#### Author: Bernd Schomburg (bbschomburg@gmail.com)
Licence: MIT

# Image classifier for flower recognition


In this project, an image classifier will be trained to recognize different species of flowers. For this purpose, [this dataset](http://www.robots.ox.ac.uk/~vgg/data/flowers/102/index.html) of 102 flower categories will be used.

## Import packages

In [None]:
import os, time, random, json, copy
from collections import OrderedDict

import numpy as np

import matplotlib.pyplot as plt
%matplotlib inline
%config InlineBackend.figure_format = 'retina'

import torch
from torch import nn
from torch import optim
import torch.optim as optim
from torch.optim import lr_scheduler

import torchvision
from torchvision import datasets, transforms, models

from PIL import Image

## Load the data and labels

In [None]:
data_dir = 'flowers'

In [None]:
# Data augmentation and normalization for training
# Just normalization for validation and testing
# Adapted from PyTorch's tutorial on transfer learning

batch_size = 32

normalize = transforms.Normalize(mean=[0.485, 0.456, 0.406],
                                     std=[0.229, 0.224, 0.225])

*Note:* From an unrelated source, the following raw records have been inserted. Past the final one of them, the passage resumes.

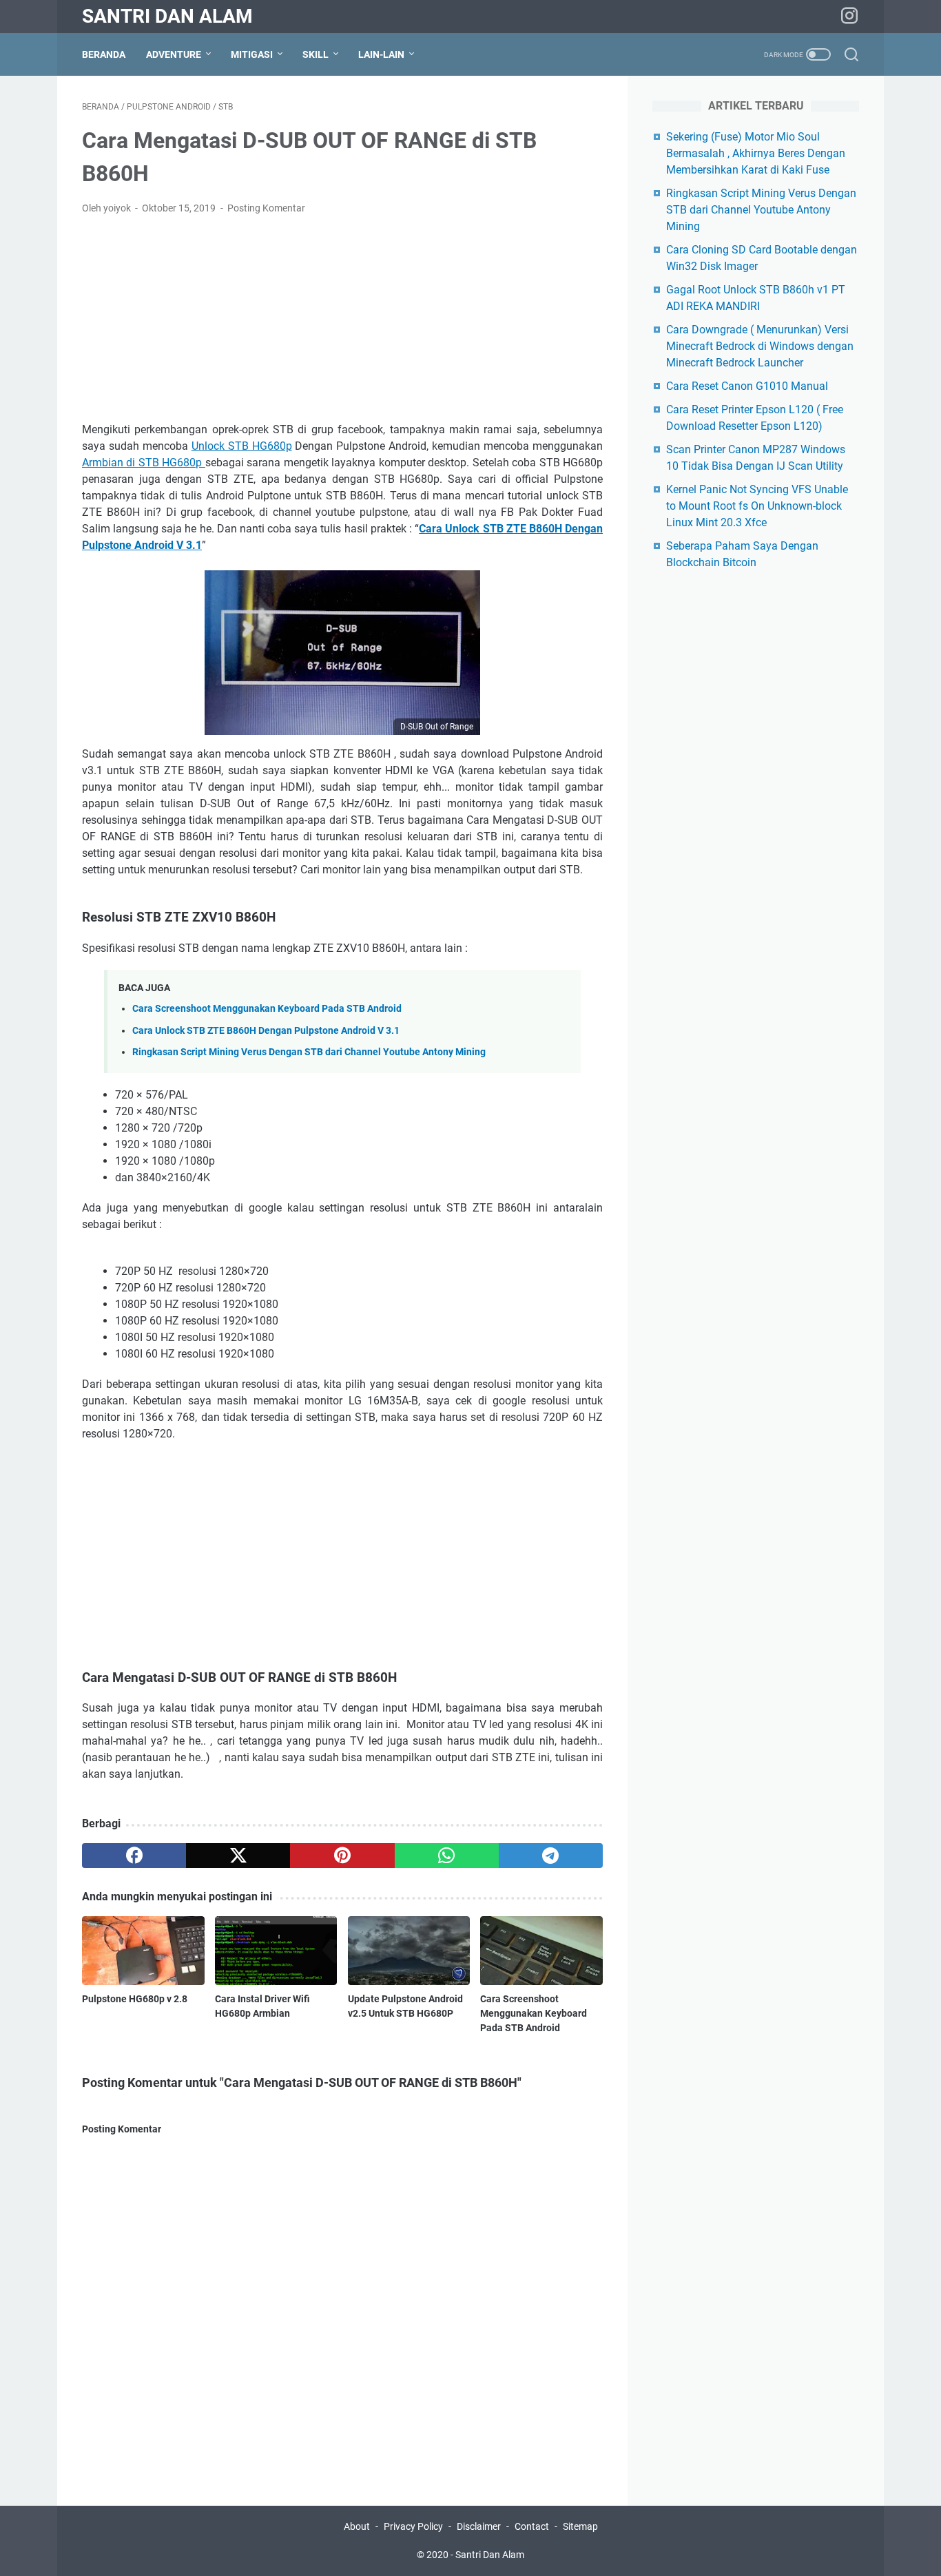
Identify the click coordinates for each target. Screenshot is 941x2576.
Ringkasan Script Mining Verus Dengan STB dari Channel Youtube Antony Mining (309, 1052)
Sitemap (580, 2526)
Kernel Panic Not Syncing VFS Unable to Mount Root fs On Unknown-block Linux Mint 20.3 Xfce (757, 506)
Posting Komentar (266, 208)
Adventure (173, 54)
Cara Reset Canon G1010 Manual (747, 386)
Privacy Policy (413, 2526)
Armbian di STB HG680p (143, 462)
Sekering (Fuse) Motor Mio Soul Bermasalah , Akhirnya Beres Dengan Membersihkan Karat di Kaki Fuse (755, 153)
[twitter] (238, 1855)
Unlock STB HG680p (242, 446)
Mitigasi (252, 54)
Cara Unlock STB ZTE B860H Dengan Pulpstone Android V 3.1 (266, 1031)
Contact (532, 2526)
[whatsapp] (447, 1855)
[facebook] (134, 1855)
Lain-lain (381, 54)
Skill (315, 54)
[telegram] (551, 1855)
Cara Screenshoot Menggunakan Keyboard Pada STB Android (267, 1009)
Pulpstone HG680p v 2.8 (134, 1998)
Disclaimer (479, 2526)
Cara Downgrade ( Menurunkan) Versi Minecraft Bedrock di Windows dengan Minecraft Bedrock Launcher (760, 346)
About (358, 2526)
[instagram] (849, 16)
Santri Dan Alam (167, 16)
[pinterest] (342, 1855)
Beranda (103, 54)
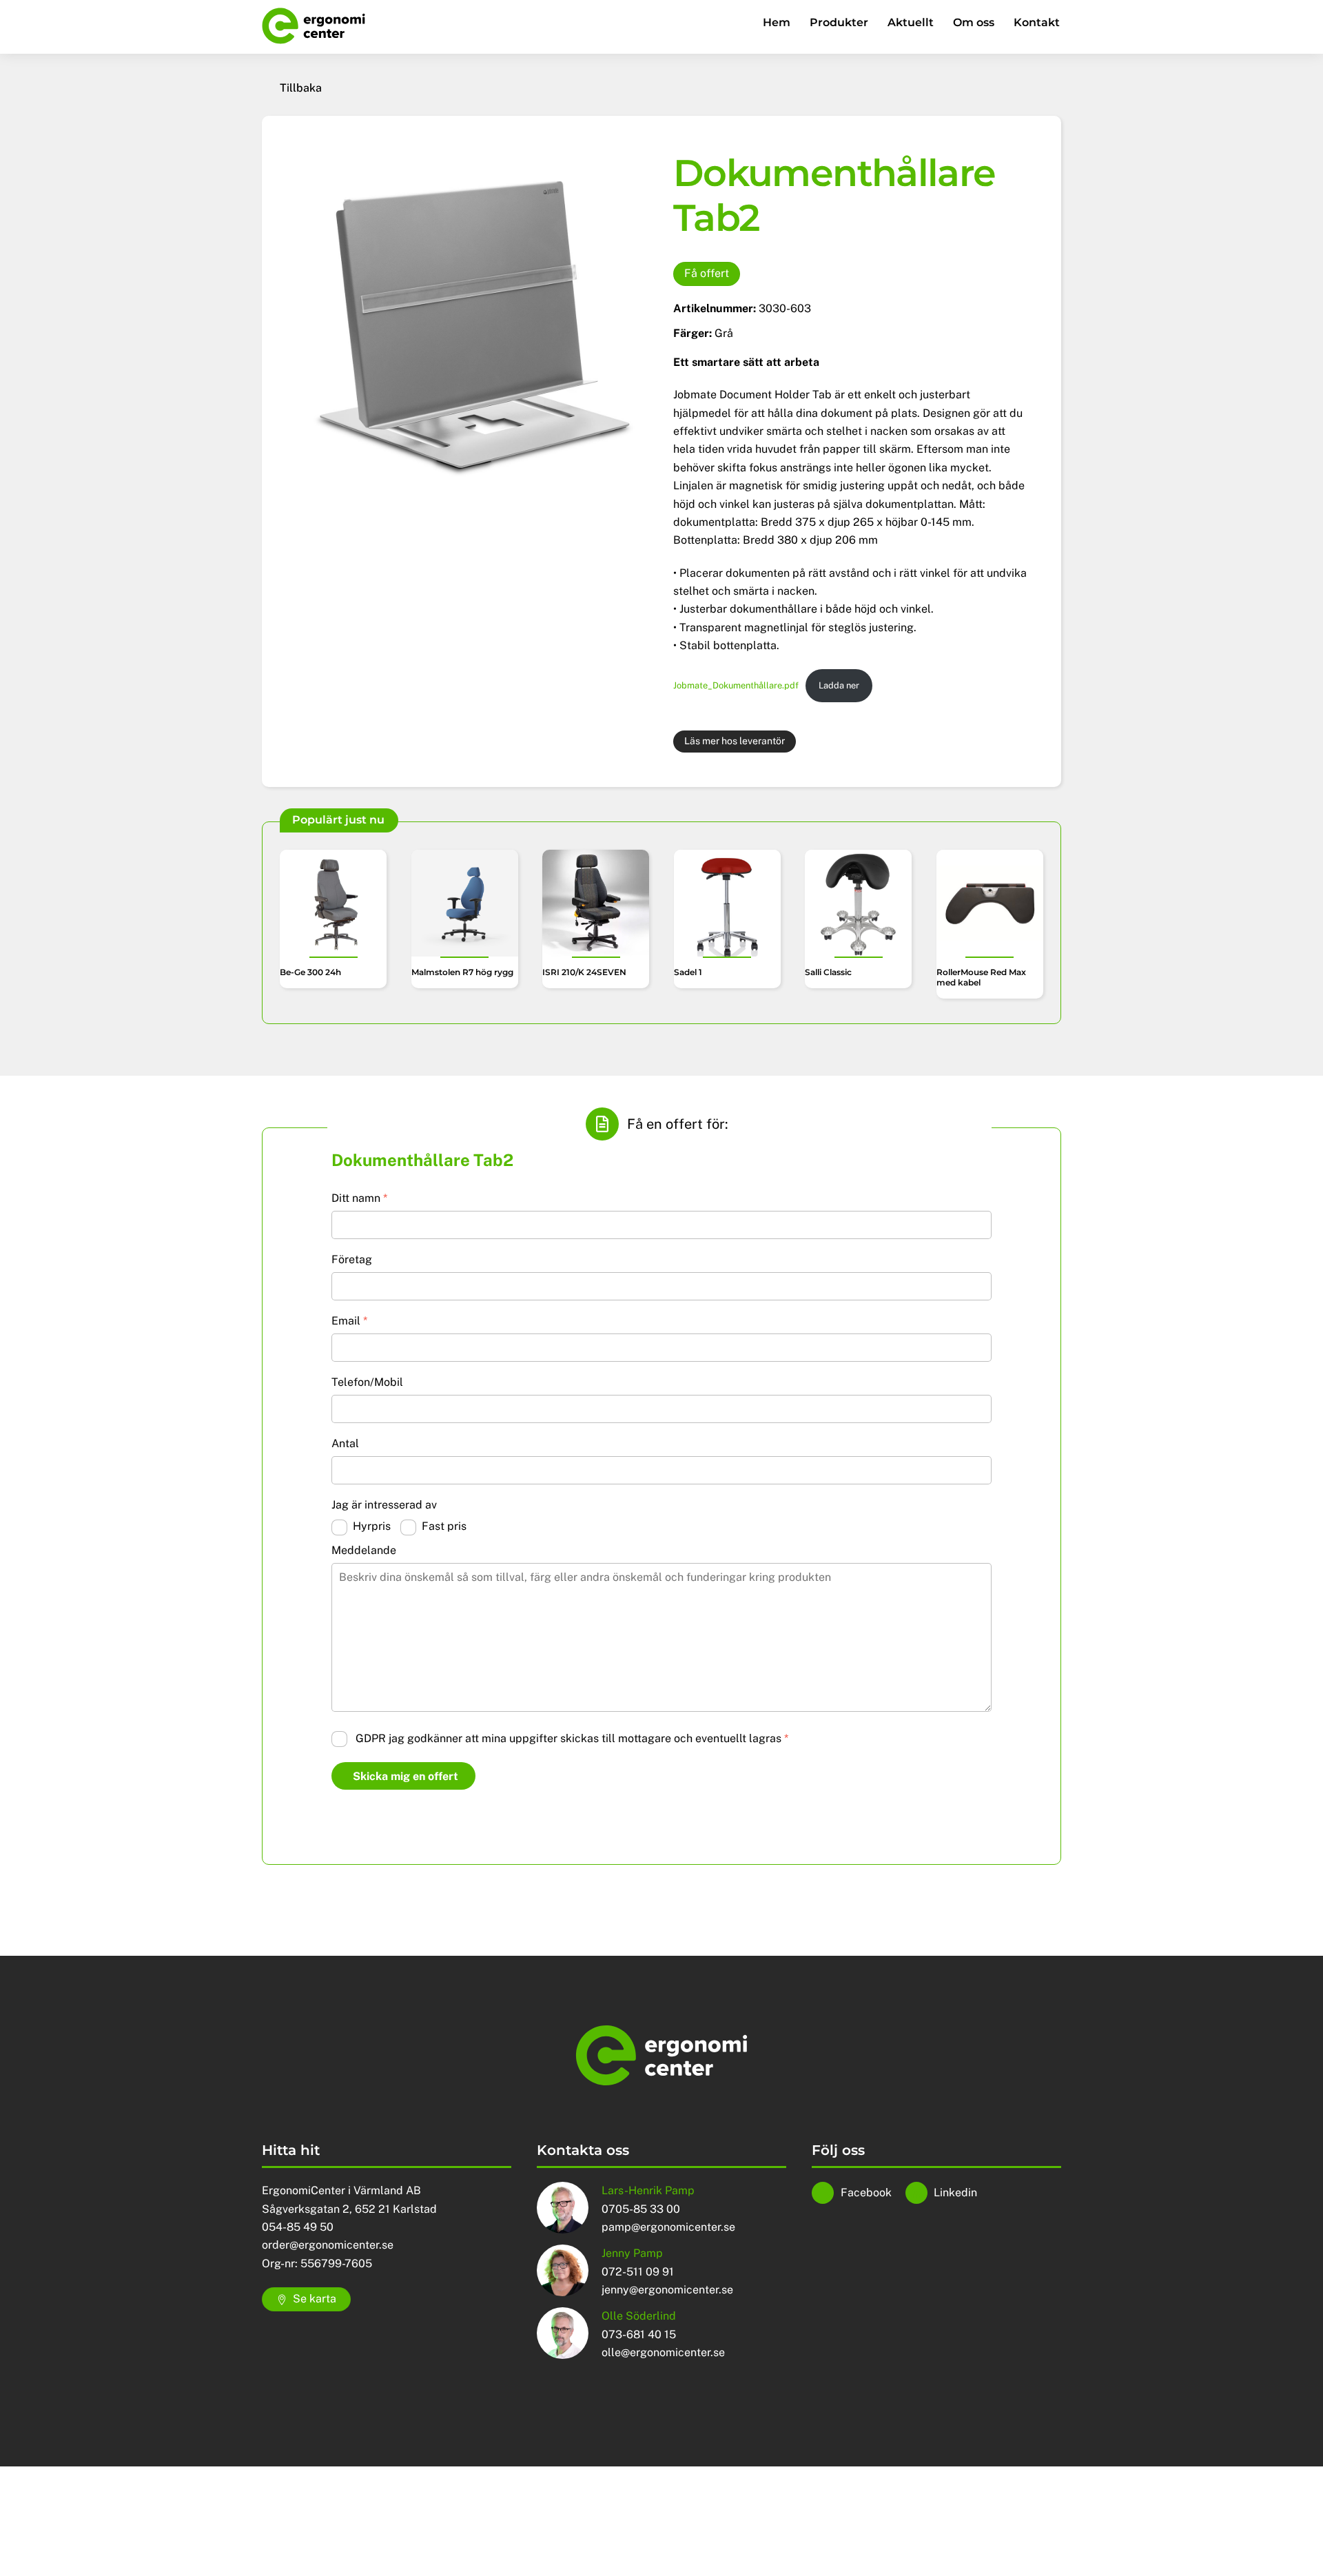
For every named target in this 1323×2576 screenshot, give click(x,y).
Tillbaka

std_transform = transforms.Compose([
        transforms.Resize(256),
        transforms.CenterCrop(224),
        transforms.ToTensor(),
        normalize
    ])

data_transforms = {
    'train': transforms.Compose([
        transforms.RandomRotation(30),
        std_transform
    ]),
    'valid': std_transform,
    'test': std_transform
}

shuffle ={
    'train': True,
    'valid': False,
    'test': False
}

image_datasets = {x: datasets.ImageFolder(os.path.join(data_dir, x),
                                          data_transforms[x])
                  for x in ['train', 'valid','test']}
dataloaders = {x: torch.utils.data.DataLoader(image_datasets[x], batch_size=batch_size,
                                             shuffle= shuffle[x])
              for x in ['train', 'valid','test']}
dataset_sizes = {x: len(image_datasets[x]) for x in ['train', 'valid','test']}

num_labels = len(image_datasets['train'].classes)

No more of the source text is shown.